“I’M. NOT. GOING. TO. WRITE. ANYTHING!” screams my first grader. We are an hour into virtual schooling, month 5. My half-time job waits for me to get to it at some point later today. When that will be kind of depends on how long this yelling marathon lasts. My part-time temporary teaching gig starts in a week and I’m trying to ponder the essence of my research method and how to teach it, but the yelling is making my mind numb and the words run away from me faster than my younger daughter can take a breath to continue yelling. And behind me is a torn-out shell of a room that will at some point become our kitchen. That was meant to be completed 3 months ago, according to our contractor, a year ago.
But “it’s all good…. We’ve got this.” Or so we like to say.
But the thing is, in some ways, we do by now.
After a few more rounds of yelling, the loud and angry first grader recognizes that I’m not going to rise to her level of passionate disruption and rebellion. She proceeds with a few more attempts to yell, each one slightly lamer than the previous.
I repeat internally my new mantra, “It’s okay to be angry, just don’t act it. It’s okay to be angry, just don’t act it.” And sometime alternate it with, “Just write the frigging sentence!” and other unprintable thoughts.
And then… the lesson that the past five months has taught both my daughter and me begins to emerge. She stalks off upstairs. And I… do not follow.
I do not shout after her.
I do not demand she get back down here.
I do not bribe her.
I do not threaten her ability to play on her iPad later.
I do not do anything of the things that I have tried over the past five months, engaged in multiple desperate power struggles to get school work completed. Instead, I sit and I look at the space she has created.
The space for us both to breathe.
The space for us to feel our feelings, separate from each other.
The space for us both to wish she were at school not home still.
The space to recognize that this works for our family best overall, even if not in the moment.
And the space to know that space is what we need.
I carry on with my work – now the words of my lecture flow and I write more in 7 minutes than I have all morning.
Soon enough, she comes down, eyes downcast, a sheepish and apologetic look on her face and an apology bursting from her.
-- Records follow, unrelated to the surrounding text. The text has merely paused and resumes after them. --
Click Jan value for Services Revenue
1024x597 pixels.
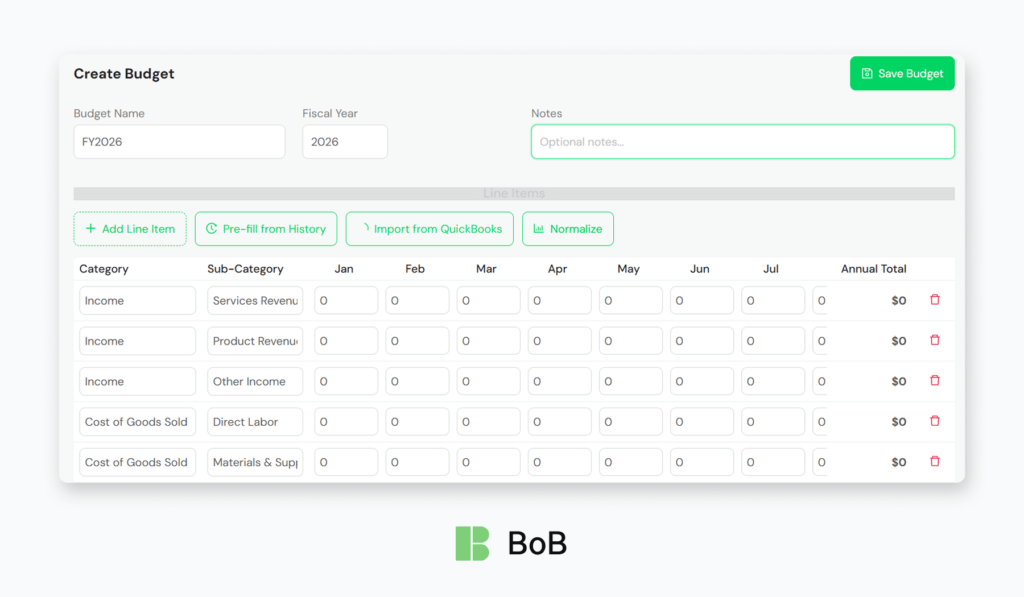tap(346, 301)
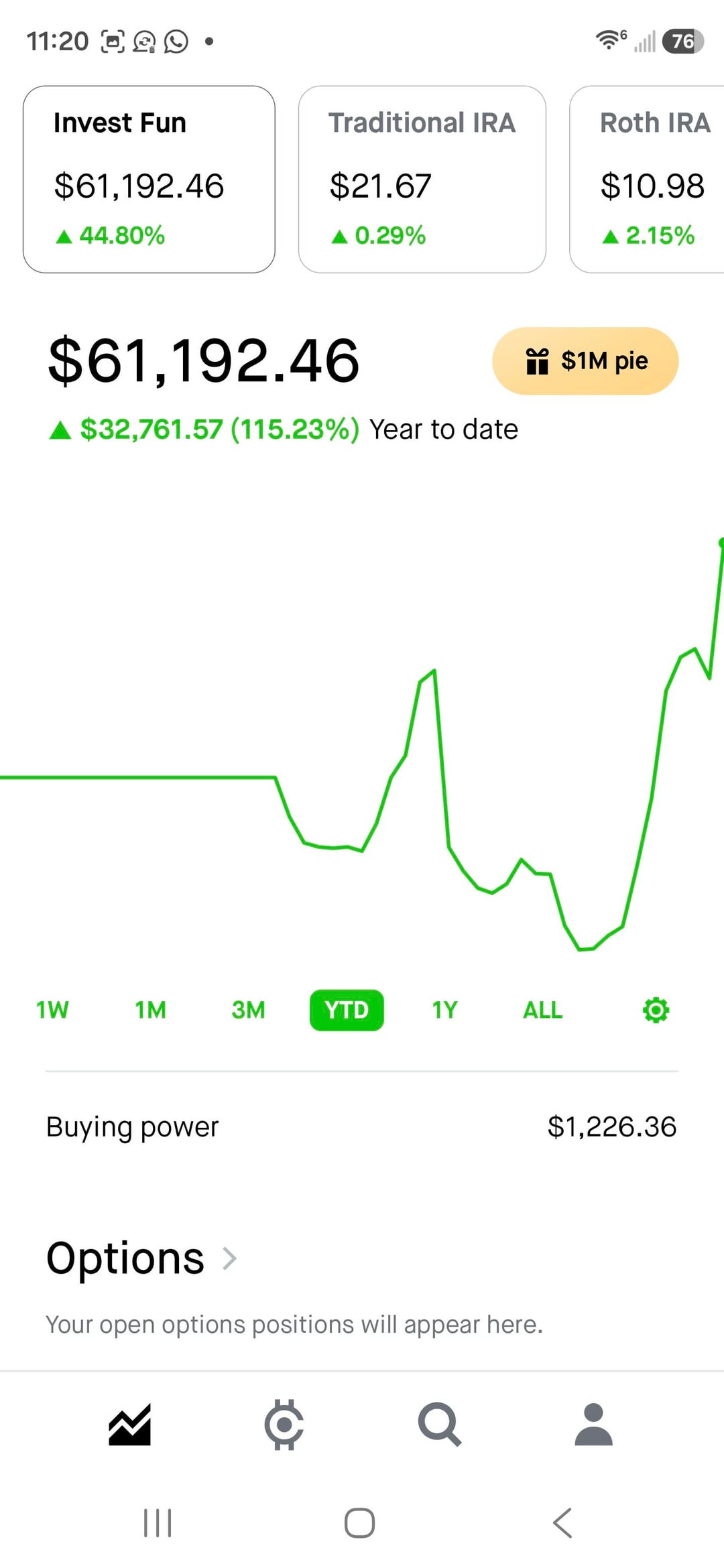
Task: Open the account profile icon
Action: (x=594, y=1424)
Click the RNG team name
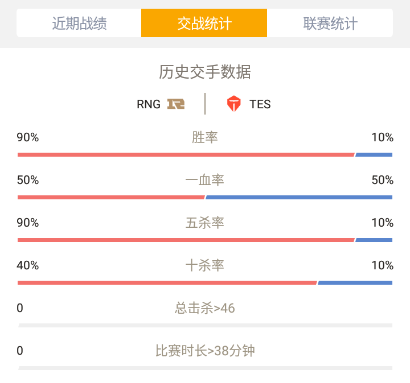Image resolution: width=410 pixels, height=383 pixels. point(149,104)
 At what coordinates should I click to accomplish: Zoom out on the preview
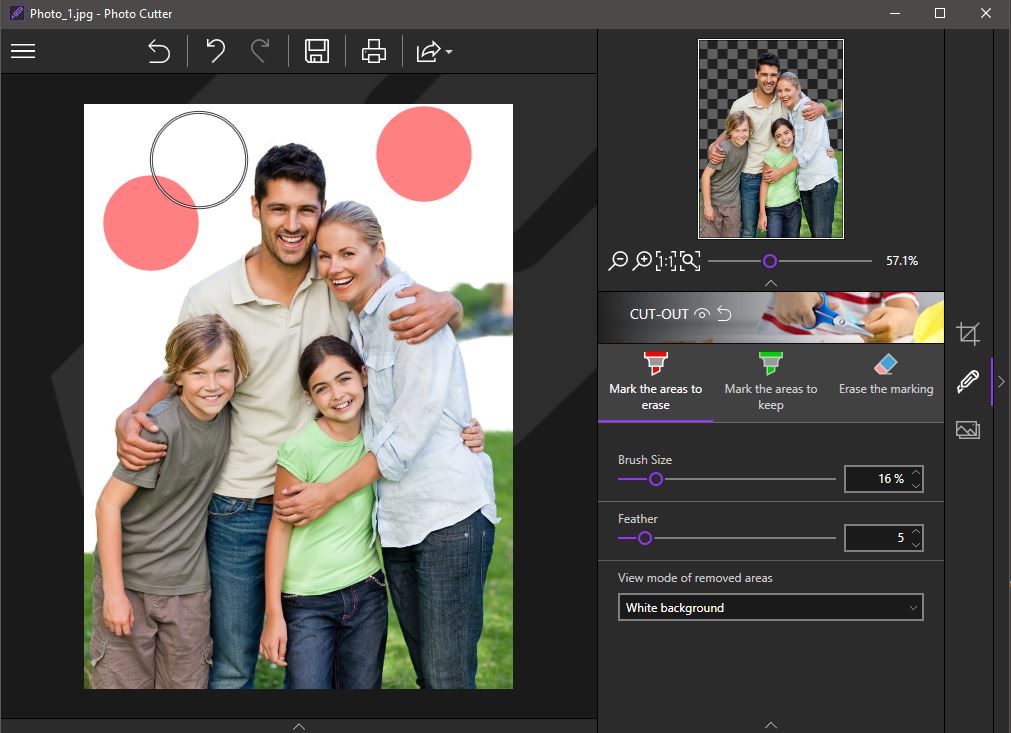(618, 260)
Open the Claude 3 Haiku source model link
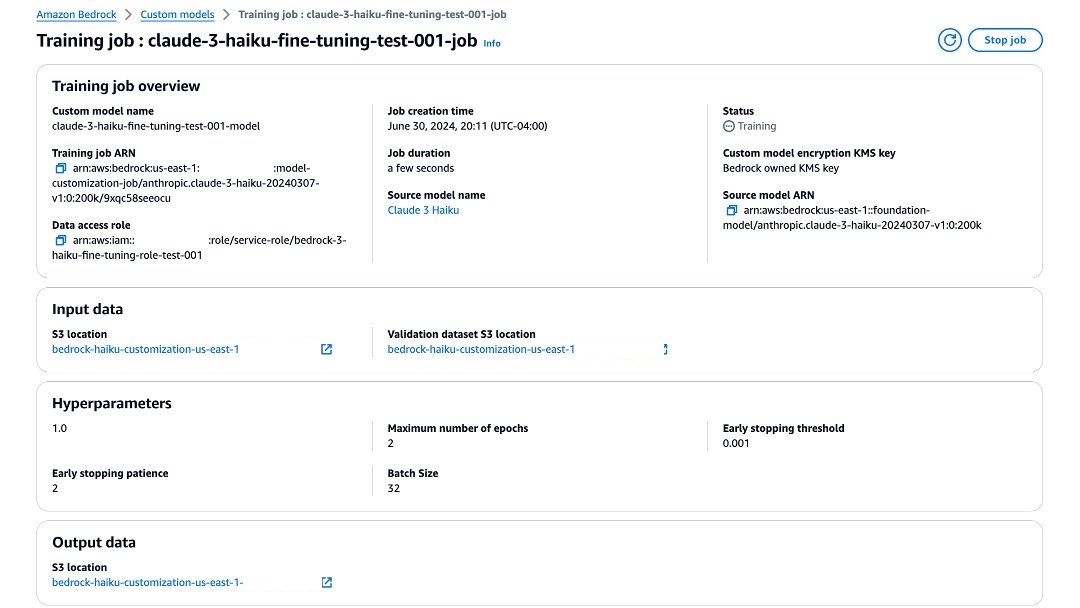Image resolution: width=1080 pixels, height=608 pixels. click(423, 210)
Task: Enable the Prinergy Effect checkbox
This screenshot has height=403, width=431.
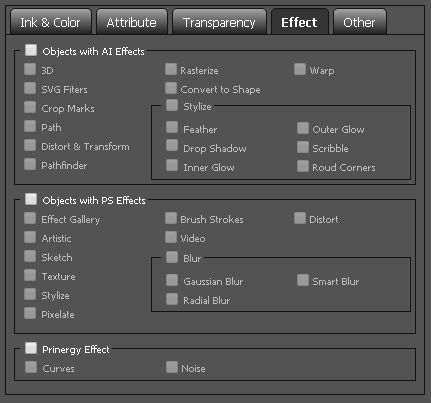Action: click(x=31, y=348)
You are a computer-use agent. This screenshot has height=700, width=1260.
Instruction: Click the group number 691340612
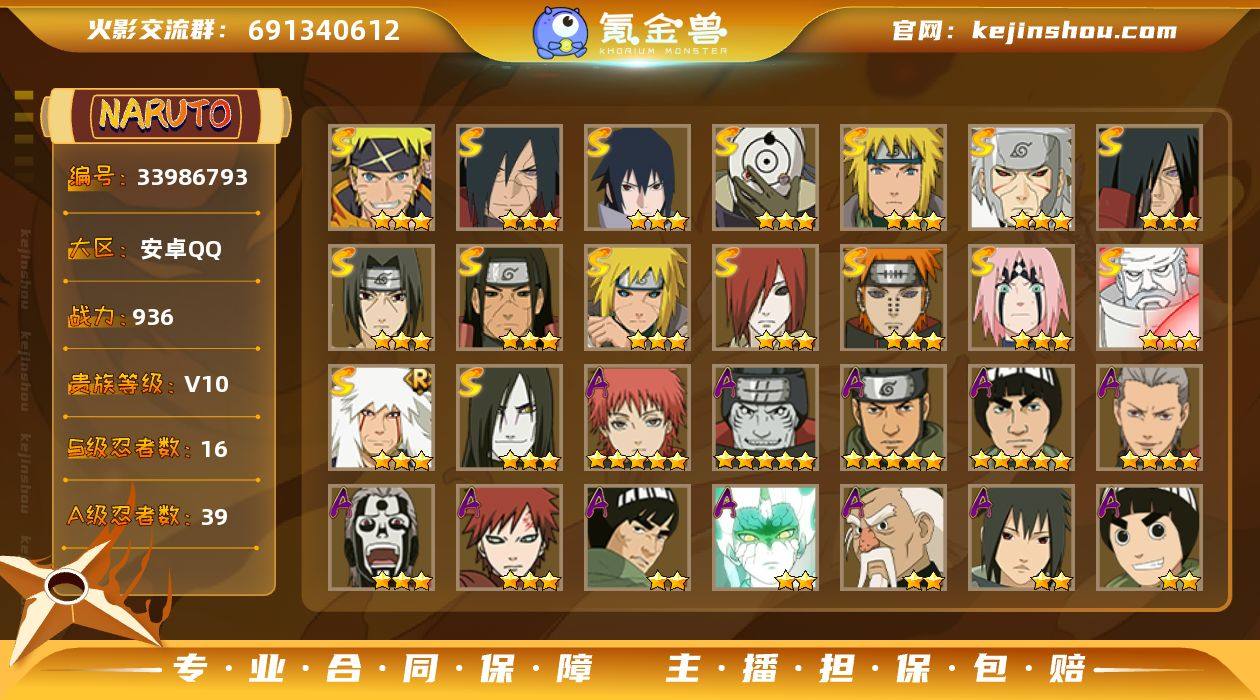tap(324, 31)
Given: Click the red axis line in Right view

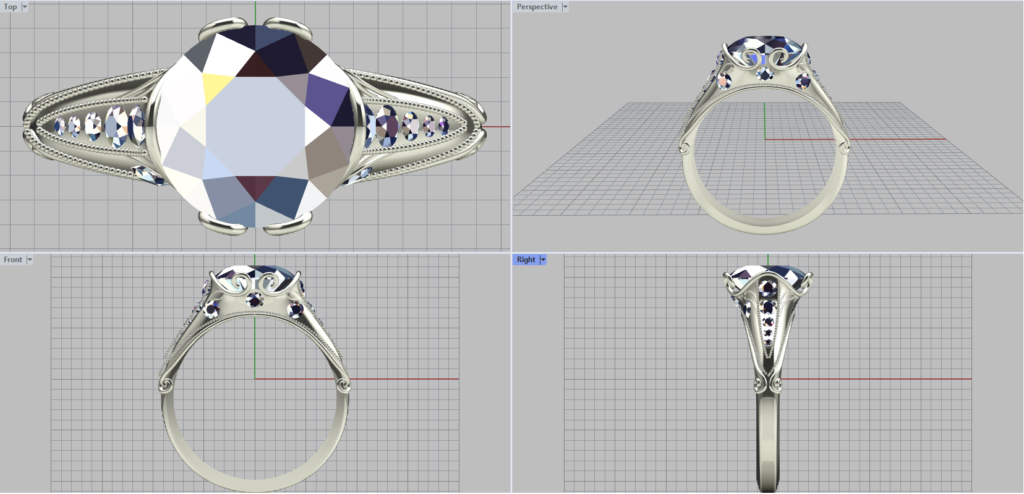Looking at the screenshot, I should click(900, 379).
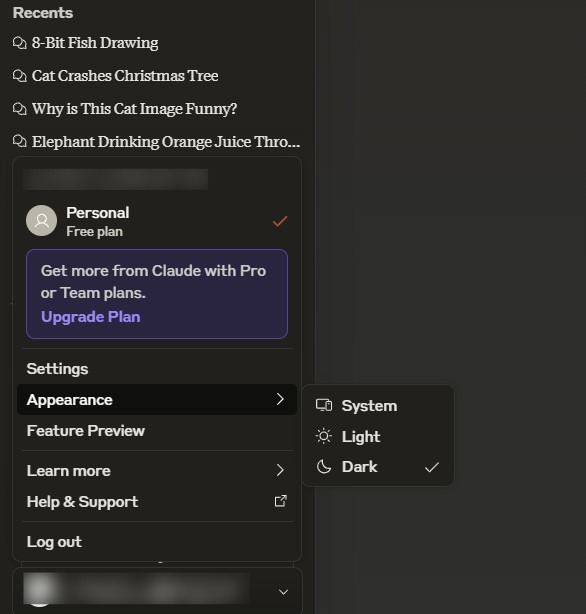586x614 pixels.
Task: Click the moon icon for Dark theme
Action: [324, 467]
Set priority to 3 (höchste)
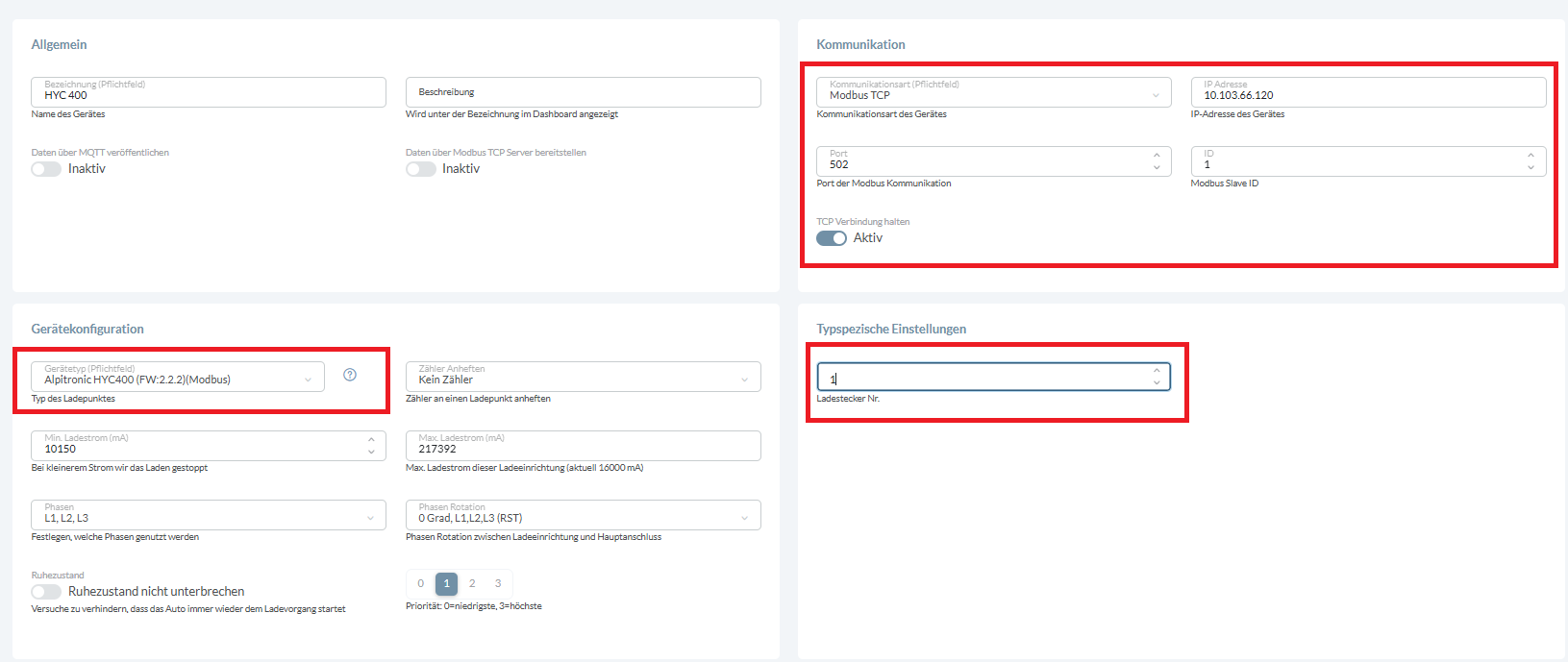The image size is (1568, 662). (x=498, y=583)

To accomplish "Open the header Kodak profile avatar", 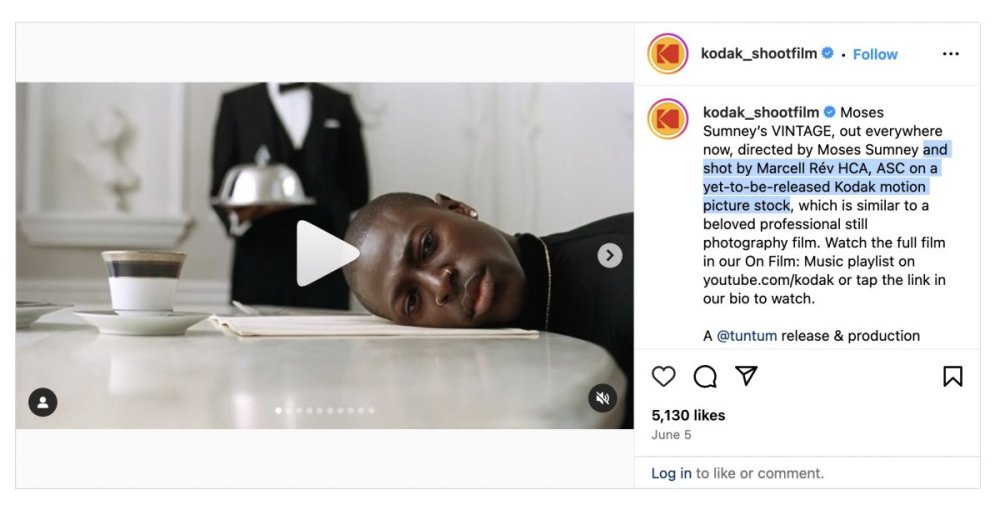I will 668,54.
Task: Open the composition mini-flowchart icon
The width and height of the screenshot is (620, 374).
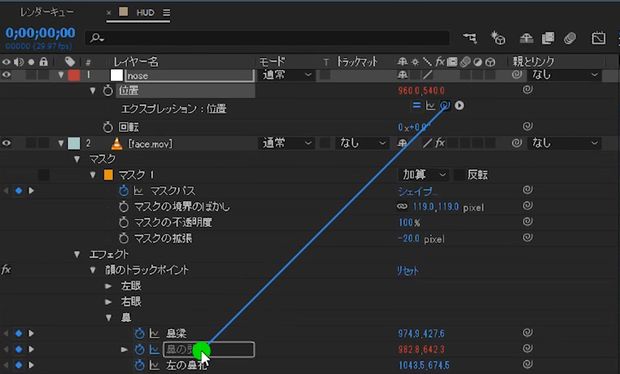Action: 470,38
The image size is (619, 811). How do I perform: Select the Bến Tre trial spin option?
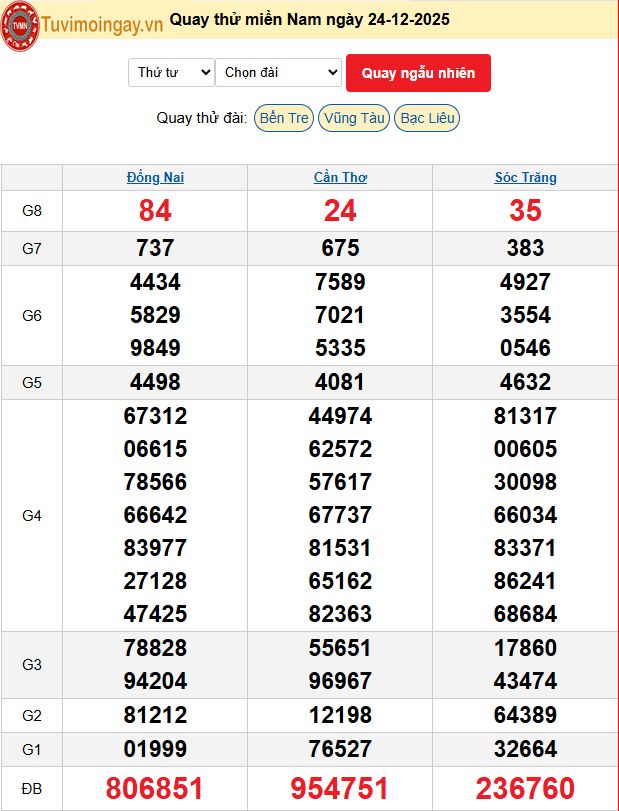click(284, 118)
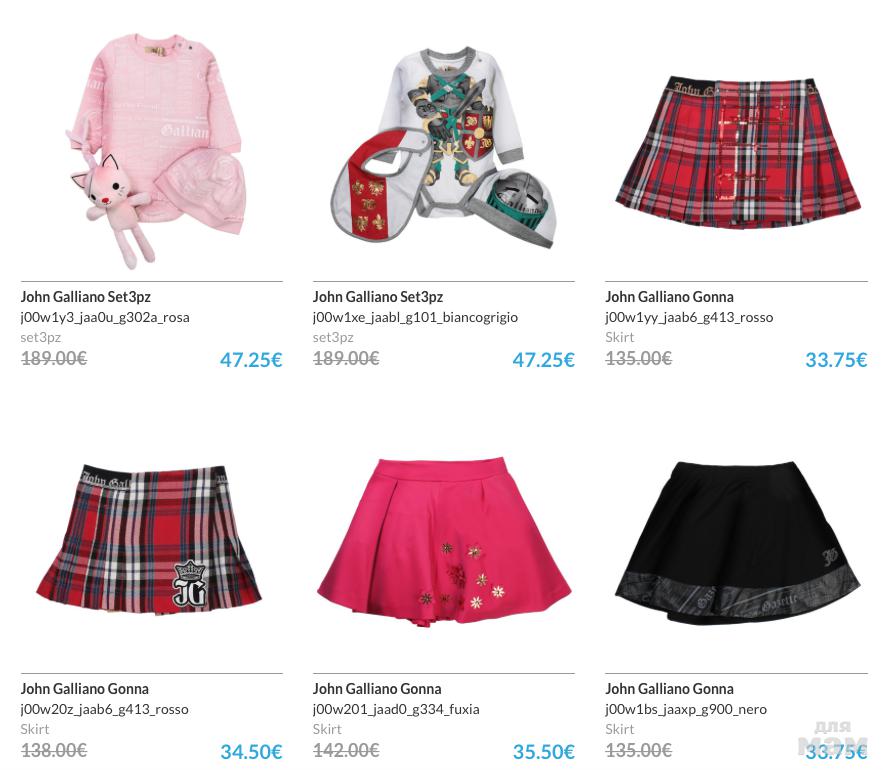View the red tartan sequin skirt image
This screenshot has width=883, height=770.
(737, 152)
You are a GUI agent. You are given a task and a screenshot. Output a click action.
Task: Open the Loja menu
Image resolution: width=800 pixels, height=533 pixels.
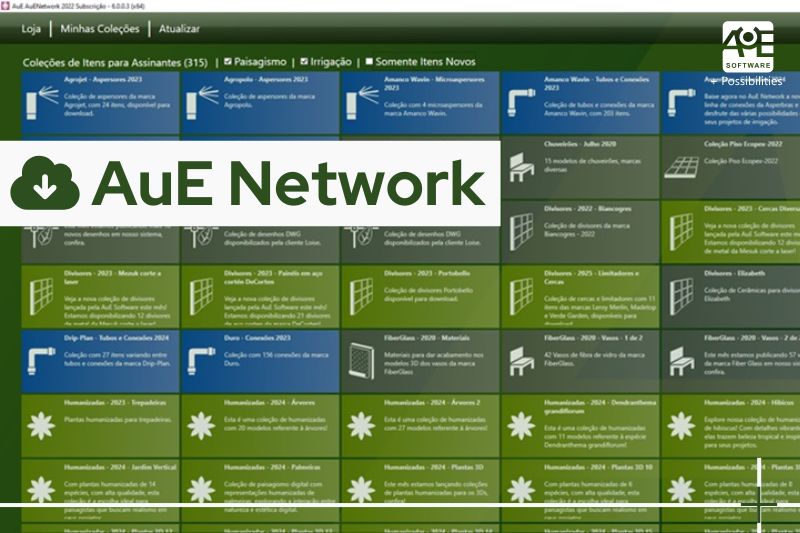(31, 29)
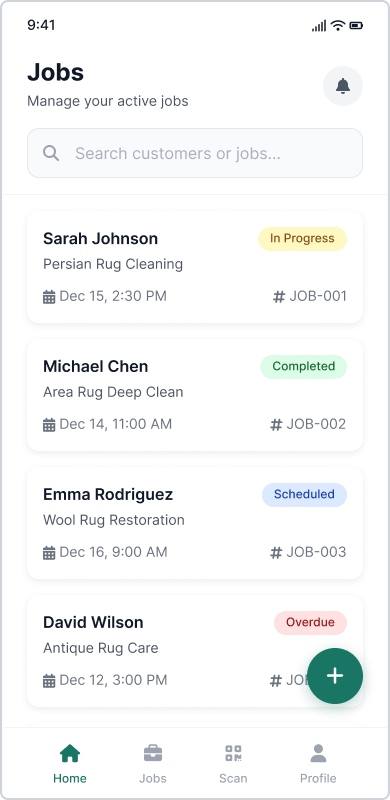
Task: Select the Home tab icon
Action: 69,753
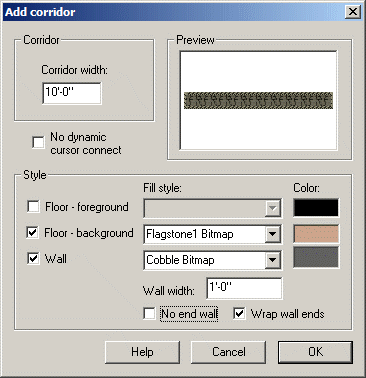Click the Corridor width input field

(x=72, y=93)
We snuggle and consider the ending of the sentence she half wrote. She writes a few words and gets up to go upstairs again.
But instead of calling her back, I remember the space. I leave her be.
A few minutes later, she comes back down again. I remain calm on the outside but frustrated at our lack of progress. Doesn’t she know I have several hours of meetings to attend and work to get done? She does. Does she care? Nope – not on her radar. I just keep breathing.
“Don’t look. I have to do something.”
“Okay, I’m trying to work, so I won’t look.”
[she ferrets around for something]
“Mom, I have this for you. I wanted to give you a gift.”
The wooden tractor and bulldozer she put together in the early hours of the morning the day after Christmas are in an old box in front of me on the table. This was her favorite present – toys where she could be the carpenter, with real screws and real pieces to make a proper wooden toy. She put them together by herself, following instructions and concentrating so hard. They are her pride and joy. And now she wants to give them to me. They become the ultimate peace offering.
2 minutes later, the sentences are written, the work uploaded, and we have moved on to the next piece of work. It took 90 minutes to do what should have taken 40. But we have learned, and we got here.
It has taken us five months to get to this point. To recognize our need for space. To recognize that when the other is hurting, we cannot thrust ourselves upon each other and make it all better. We need to be alone to process, to calm, to collect ourselves, and to relaunch the interaction when she is ready.
This is what pandemic learning and life together has taught us so far.